**WORK TO COMPLETE**
Please write out the listing again, keeping every character the same.
------ EXTRACTED MATERIAL
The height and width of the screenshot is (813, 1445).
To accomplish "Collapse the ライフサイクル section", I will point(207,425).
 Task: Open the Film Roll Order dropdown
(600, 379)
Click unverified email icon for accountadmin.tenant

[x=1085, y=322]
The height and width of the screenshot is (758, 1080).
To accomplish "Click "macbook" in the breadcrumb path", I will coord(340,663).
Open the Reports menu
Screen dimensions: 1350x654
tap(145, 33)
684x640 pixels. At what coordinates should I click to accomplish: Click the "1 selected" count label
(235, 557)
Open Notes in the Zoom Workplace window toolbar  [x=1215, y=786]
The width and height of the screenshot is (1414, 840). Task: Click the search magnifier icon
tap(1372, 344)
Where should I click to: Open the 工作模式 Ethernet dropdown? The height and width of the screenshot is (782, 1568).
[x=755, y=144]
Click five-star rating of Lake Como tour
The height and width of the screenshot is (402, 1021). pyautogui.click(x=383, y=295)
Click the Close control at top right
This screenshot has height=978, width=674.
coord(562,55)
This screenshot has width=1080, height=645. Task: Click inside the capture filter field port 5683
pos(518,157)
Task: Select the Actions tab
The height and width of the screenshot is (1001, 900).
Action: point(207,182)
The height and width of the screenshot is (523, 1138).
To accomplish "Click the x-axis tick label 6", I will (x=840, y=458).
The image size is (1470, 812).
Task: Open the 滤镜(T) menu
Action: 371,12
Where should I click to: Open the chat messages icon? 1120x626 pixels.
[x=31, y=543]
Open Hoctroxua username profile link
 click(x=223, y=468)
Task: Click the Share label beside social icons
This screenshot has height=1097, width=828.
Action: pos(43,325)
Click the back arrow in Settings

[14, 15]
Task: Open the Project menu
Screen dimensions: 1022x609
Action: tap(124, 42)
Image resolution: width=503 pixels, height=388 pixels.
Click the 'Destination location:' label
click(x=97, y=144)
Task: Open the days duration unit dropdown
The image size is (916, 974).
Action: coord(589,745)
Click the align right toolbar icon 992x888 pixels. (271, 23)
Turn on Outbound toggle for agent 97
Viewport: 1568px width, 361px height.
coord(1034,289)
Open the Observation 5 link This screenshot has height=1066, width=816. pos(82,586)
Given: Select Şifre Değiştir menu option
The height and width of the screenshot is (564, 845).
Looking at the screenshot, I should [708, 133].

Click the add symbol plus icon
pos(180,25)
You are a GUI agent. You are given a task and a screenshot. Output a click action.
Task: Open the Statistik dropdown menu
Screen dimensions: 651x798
------------
**FINISHED EXERCISE**
The height and width of the screenshot is (813, 1445).
To accomplish "Collapse the ライフサイクル section", I will point(207,425).
 Task: Open the Film Roll Order dropdown
(600, 379)
Click unverified email icon for accountadmin.tenant

[x=1085, y=322]
The height and width of the screenshot is (758, 1080).
To accomplish "Click "macbook" in the breadcrumb path", I will coord(340,663).
Open the Reports menu
Screen dimensions: 1350x654
tap(145, 33)
684x640 pixels. At what coordinates should I click to accomplish: Click the "1 selected" count label
(235, 557)
Open Notes in the Zoom Workplace window toolbar  [x=1215, y=786]
The width and height of the screenshot is (1414, 840). Task: Click the search magnifier icon
tap(1372, 344)
Where should I click to: Open the 工作模式 Ethernet dropdown? The height and width of the screenshot is (782, 1568).
[x=755, y=144]
Click five-star rating of Lake Como tour
The height and width of the screenshot is (402, 1021). pyautogui.click(x=383, y=295)
Click the Close control at top right
This screenshot has height=978, width=674.
coord(562,55)
This screenshot has width=1080, height=645. Task: Click inside the capture filter field port 5683
pos(518,157)
Task: Select the Actions tab
The height and width of the screenshot is (1001, 900).
Action: point(207,182)
The height and width of the screenshot is (523, 1138).
To accomplish "Click the x-axis tick label 6", I will (x=840, y=458).
The image size is (1470, 812).
Task: Open the 滤镜(T) menu
Action: 371,12
Where should I click to: Open the chat messages icon? 1120x626 pixels.
[x=31, y=543]
Open Hoctroxua username profile link
 click(x=223, y=468)
Task: Click the Share label beside social icons
This screenshot has height=1097, width=828.
Action: pos(43,325)
Click the back arrow in Settings

[14, 15]
Task: Open the Project menu
Screen dimensions: 1022x609
Action: tap(124, 42)
Image resolution: width=503 pixels, height=388 pixels.
Click the 'Destination location:' label
click(x=97, y=144)
Task: Open the days duration unit dropdown
The image size is (916, 974).
Action: coord(589,745)
Click the align right toolbar icon 992x888 pixels. (271, 23)
Turn on Outbound toggle for agent 97
Viewport: 1568px width, 361px height.
coord(1034,289)
Open the Observation 5 link This screenshot has height=1066, width=816. pos(82,586)
Given: Select Şifre Değiştir menu option
The height and width of the screenshot is (564, 845).
Looking at the screenshot, I should [708, 133].

Click the add symbol plus icon
pos(180,25)
You are a GUI agent. You are given a task and a screenshot. Output a click action.
Task: Open the Statistik dropdown menu
Screen dimensions: 651x798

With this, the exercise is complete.